Exercise requirements: Pull every line holding the word "will" out of the data and copy it.

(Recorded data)
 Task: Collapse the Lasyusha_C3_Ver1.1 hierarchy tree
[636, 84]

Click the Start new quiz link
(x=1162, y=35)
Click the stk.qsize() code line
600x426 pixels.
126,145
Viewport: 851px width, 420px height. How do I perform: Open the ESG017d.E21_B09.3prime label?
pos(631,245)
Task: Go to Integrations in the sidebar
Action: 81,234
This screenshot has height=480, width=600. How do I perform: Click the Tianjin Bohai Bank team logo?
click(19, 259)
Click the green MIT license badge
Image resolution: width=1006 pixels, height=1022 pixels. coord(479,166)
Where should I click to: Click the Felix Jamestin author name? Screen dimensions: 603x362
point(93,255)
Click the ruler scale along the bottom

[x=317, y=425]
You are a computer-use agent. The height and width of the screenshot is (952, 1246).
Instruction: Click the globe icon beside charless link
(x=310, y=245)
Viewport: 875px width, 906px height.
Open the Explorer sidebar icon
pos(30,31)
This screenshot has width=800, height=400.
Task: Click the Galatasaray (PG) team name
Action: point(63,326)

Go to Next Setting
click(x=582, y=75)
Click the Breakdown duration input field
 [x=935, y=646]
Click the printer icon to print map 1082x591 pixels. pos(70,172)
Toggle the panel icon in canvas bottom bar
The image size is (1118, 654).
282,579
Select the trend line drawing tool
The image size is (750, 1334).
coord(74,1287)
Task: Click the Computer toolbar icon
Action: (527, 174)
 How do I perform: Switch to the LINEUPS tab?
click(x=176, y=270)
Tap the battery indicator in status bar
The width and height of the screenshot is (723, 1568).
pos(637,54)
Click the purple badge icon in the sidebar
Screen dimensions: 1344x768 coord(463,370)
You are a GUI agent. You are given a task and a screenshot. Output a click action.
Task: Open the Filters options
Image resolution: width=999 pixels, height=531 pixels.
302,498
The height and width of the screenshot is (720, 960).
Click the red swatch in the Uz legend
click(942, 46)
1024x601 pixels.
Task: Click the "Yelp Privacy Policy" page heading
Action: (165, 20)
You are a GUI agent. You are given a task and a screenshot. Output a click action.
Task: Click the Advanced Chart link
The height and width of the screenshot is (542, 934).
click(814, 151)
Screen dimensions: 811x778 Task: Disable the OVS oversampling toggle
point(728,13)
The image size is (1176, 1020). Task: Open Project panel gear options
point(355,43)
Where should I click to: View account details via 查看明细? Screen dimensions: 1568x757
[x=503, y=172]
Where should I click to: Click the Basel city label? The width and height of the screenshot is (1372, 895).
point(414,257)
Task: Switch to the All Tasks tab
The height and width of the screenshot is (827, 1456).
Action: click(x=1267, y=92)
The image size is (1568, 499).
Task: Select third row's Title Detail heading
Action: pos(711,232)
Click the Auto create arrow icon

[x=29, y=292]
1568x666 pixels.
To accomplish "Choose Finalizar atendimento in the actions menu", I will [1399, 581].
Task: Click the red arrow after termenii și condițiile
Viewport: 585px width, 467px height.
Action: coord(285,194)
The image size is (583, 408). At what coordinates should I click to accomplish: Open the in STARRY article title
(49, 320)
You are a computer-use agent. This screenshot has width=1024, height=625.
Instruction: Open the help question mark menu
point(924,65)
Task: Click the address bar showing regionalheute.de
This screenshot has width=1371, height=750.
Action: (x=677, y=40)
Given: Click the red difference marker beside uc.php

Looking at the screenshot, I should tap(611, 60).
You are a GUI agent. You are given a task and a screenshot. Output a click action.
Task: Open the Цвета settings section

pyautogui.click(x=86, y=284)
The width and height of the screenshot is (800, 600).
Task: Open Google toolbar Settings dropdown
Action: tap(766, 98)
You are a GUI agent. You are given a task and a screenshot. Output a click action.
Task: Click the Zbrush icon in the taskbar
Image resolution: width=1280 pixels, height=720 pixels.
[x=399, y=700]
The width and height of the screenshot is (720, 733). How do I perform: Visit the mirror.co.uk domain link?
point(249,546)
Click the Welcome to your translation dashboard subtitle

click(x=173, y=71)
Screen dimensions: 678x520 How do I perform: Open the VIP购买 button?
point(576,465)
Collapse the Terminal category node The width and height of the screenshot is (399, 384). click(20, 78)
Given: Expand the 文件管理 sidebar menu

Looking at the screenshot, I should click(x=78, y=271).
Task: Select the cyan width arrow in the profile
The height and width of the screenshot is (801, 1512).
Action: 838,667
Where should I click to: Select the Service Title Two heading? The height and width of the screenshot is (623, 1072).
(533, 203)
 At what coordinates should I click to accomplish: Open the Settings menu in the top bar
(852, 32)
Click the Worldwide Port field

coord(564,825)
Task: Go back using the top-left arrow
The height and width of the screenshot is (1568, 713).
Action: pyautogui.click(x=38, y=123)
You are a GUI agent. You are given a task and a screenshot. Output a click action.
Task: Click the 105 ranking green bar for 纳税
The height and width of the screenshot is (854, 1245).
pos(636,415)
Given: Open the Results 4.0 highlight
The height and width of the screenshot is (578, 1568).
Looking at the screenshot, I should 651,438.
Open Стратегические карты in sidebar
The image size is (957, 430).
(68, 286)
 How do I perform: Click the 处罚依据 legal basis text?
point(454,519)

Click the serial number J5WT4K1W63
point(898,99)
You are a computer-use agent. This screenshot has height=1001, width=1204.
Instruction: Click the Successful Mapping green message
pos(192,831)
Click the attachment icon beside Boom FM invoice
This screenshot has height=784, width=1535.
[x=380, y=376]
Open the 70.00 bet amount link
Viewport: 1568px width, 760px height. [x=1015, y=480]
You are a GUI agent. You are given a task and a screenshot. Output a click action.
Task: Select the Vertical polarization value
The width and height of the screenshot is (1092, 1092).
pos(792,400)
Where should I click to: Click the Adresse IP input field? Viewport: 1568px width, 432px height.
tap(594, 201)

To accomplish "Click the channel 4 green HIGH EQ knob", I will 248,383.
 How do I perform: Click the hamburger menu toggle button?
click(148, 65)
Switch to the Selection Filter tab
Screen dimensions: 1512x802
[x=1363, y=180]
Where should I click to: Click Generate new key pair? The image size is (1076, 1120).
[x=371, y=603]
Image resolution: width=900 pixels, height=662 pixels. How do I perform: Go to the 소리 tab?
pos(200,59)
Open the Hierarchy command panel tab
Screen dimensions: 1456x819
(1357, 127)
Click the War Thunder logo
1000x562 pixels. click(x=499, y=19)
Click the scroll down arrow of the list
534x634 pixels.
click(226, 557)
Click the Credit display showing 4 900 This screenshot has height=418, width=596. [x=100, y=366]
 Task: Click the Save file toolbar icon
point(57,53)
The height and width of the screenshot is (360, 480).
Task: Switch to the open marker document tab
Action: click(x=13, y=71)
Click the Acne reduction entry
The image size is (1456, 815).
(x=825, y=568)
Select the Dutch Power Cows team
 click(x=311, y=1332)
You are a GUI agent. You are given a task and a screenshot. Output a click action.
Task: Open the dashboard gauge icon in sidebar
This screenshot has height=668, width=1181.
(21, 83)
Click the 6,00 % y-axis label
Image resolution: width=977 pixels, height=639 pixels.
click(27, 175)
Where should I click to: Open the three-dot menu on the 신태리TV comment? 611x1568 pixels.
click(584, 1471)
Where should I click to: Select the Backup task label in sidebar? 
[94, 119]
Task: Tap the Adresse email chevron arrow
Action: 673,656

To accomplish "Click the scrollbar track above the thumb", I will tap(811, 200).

Answer section:
To accomplish "Choose Finalizar atendimento in the actions menu", I will [1399, 581].
To accomplish "Click the channel 4 green HIGH EQ knob", I will 248,383.
To accomplish "Click the scrollbar track above the thumb", I will tap(811, 200).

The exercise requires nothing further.